Given passage:
##########

Sunday, July 26, 2020

Ingenuity, Zoom Faux Pas, and Chicken Lettuce Wraps


My daughter was bored.

To her credit, she is has been a real trooper this summer. After the stay-at-home order was imposed in NJ she has seen almost no friends in person since March (except at a playdate in the park wearing a mask and staying 6 feet apart), she's had very little camp (except for two half-day weeks of dance camp, with a mask, dancing outside, six feet apart), and both of her parents are still working full time, albeit remotely. She reads incessantly, she cooks every once in a while, and she plays with her dolls, but as someone who thrives on social interaction, she's been starved.

And it's not like the boring summers of our own youth, that still involved friends and swimming holes and trips to the library ... this is really just boring.

So when she decided that she was going to start making clothes for her Barbie dolls out of balloons, we were fully supportive. My husband even ordered balloons. Anything to keep her busy.

You can imagine what these clothes look like.

Spandex. Very, very revealing spandex.

##########

Information shown:
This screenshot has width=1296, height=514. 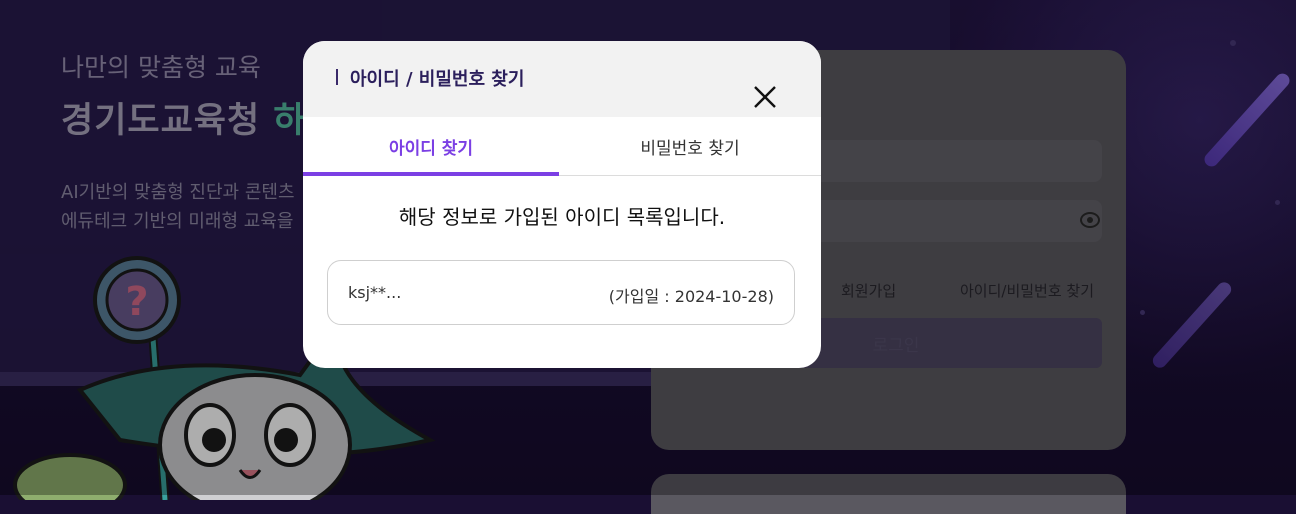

##########

Required tasks:
(1) In the blog post about the bored daughter, what material did she decide to use to make clothes for her Barbie dolls?
(2) Pick up the blog post about the bored daughter and her balloon Barbie clothes, starting right after its last sentence, and write the next few paragraphs.

Answers to the exercises:
(1) Balloons.

(2)
This has been making us all laugh, and so when I was talking with a friend on a zoom call over lunch the other day, I thought I'd share it as a parting image. So I'm describing this, and we're both laughing, and she says "Streetwalker Barbie!" and we're both STILL laughing when I realize that ... my student appointment has just joined us from London.

Because I forgot to re-enable the waiting room.

(We both stop laughing, wide-eyed, and she disappears hastily from my screen while I try to recover myself in time to have a serious advising conversation.)

What's your most embarrassing zoom moment?

Here's something my daughter made, NOT using balloons, based on a recipe that her principal made and shared via the morning video announcements back when she was in school. He is by far the coolest principal I know.



Mr. Friedrich’s Lettuce Wraps

4 t. extra virgin olive oil
1 c.chopped yellow onion (1 medium)
2 carrots, shredded
1 t. grated fresh ginger
2/3 c. sweet chili sauce
¼ c. low sodium soy sauce
8 cloves garlic minced
Big spoonful peanut butter
1 head lettuce
1 c. finely chopped cabbage
1 lb chopped boneless skinless chicken breast

Heat the pan, add the oil. Add the chicken, garlic and onion and stir until cooked. Add salt and pepper, stir. Add the ginger, carrots, and cabbage and keep stirring to cook.

In a separate bowl combine sweet chili sauce with peanut butter, soy sauce. Stir until smooth. Add the sauce to the pan, stir to combine. Then add the cilantro.Spoon into lettuce and enjoy!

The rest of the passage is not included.